• [Task material]:
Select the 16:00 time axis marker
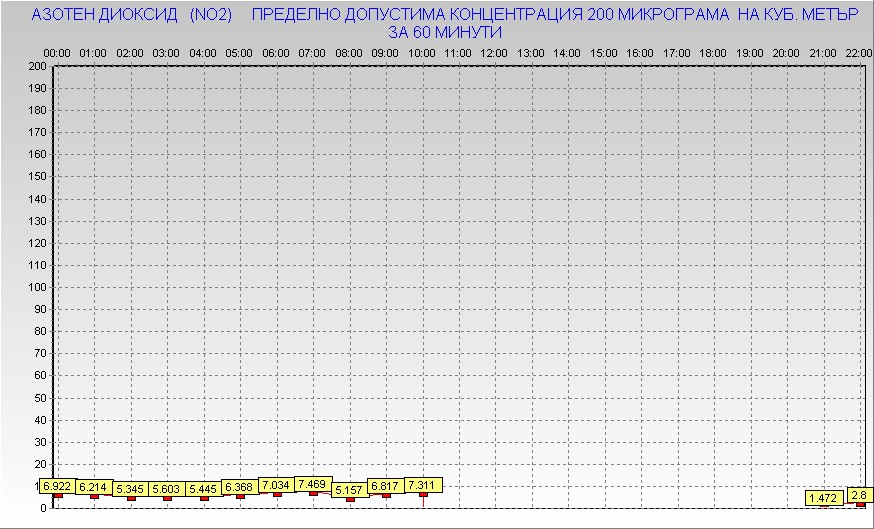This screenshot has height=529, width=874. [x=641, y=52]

* * *

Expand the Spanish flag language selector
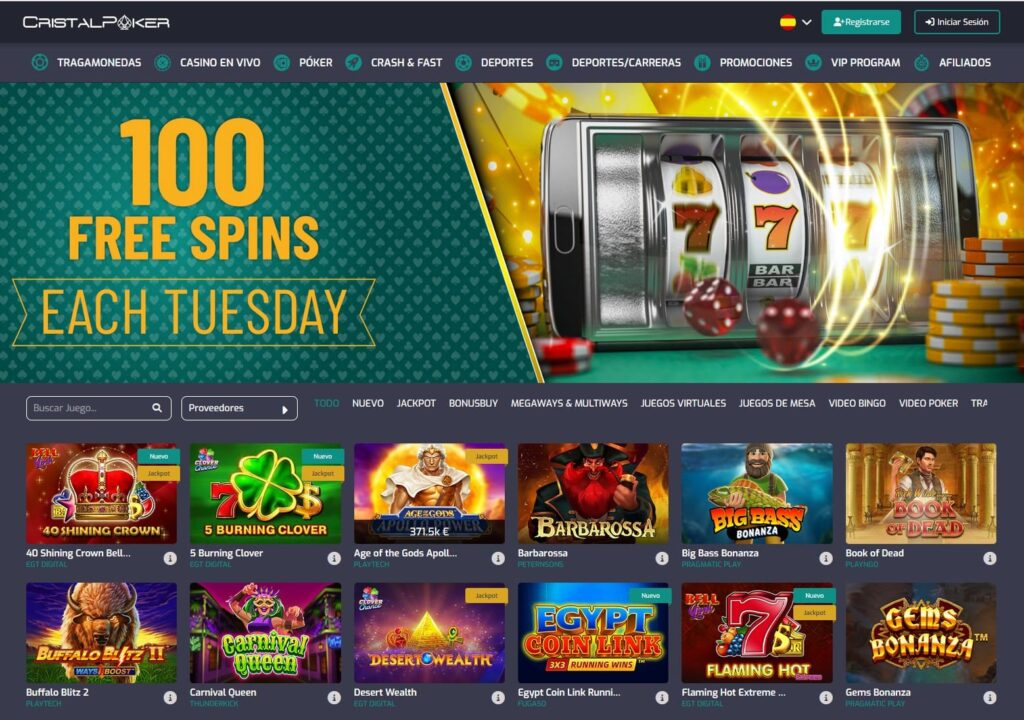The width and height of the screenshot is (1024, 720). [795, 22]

...

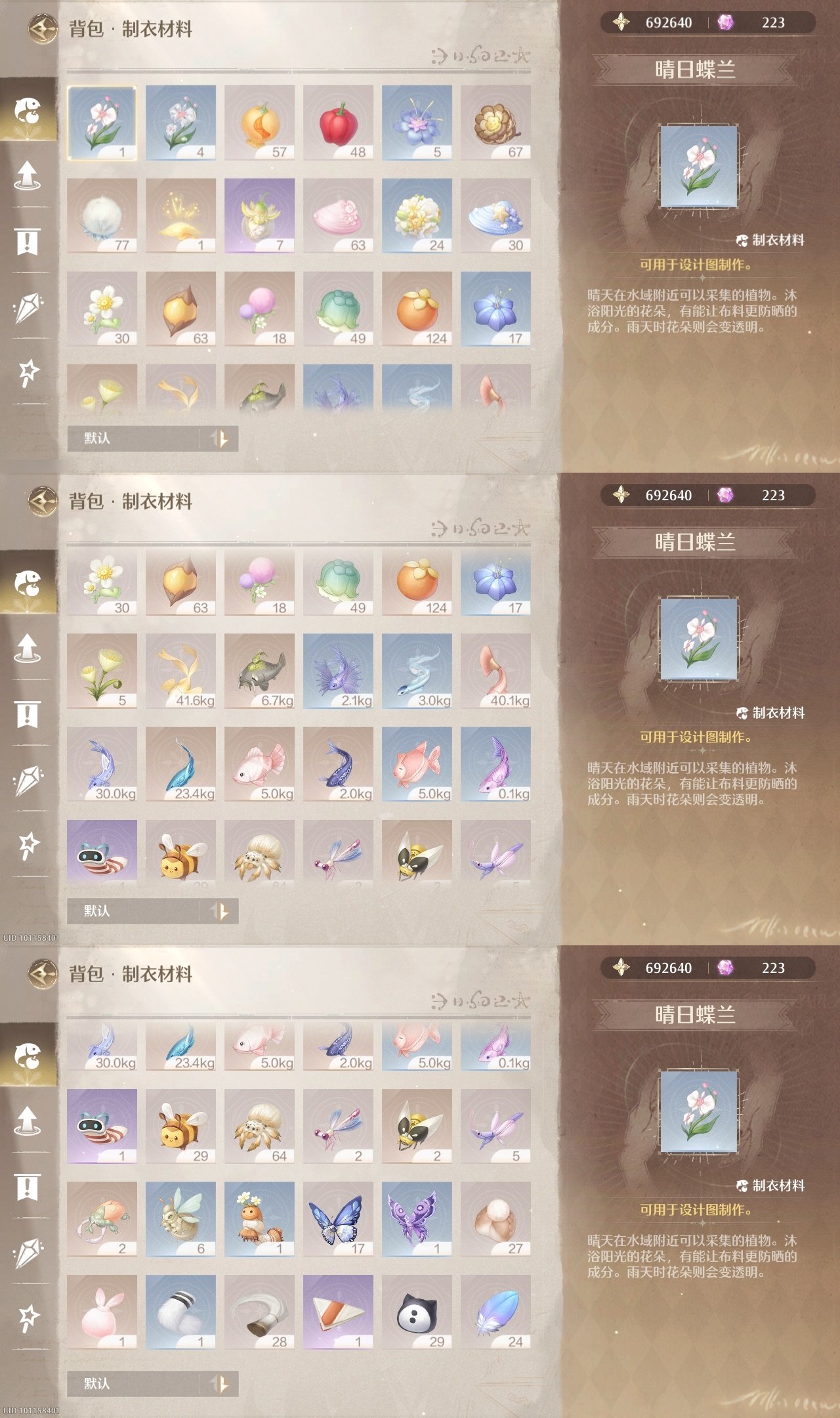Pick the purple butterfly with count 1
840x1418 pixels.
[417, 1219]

• [Short problem]:
Copy the lines running from the line that contains "Pick the purple butterfly with count 1" through the line that contains "[417, 1219]", both included, and leave out the pictures.

• [Response to the exercise]:
Pick the purple butterfly with count 1
840x1418 pixels.
[417, 1219]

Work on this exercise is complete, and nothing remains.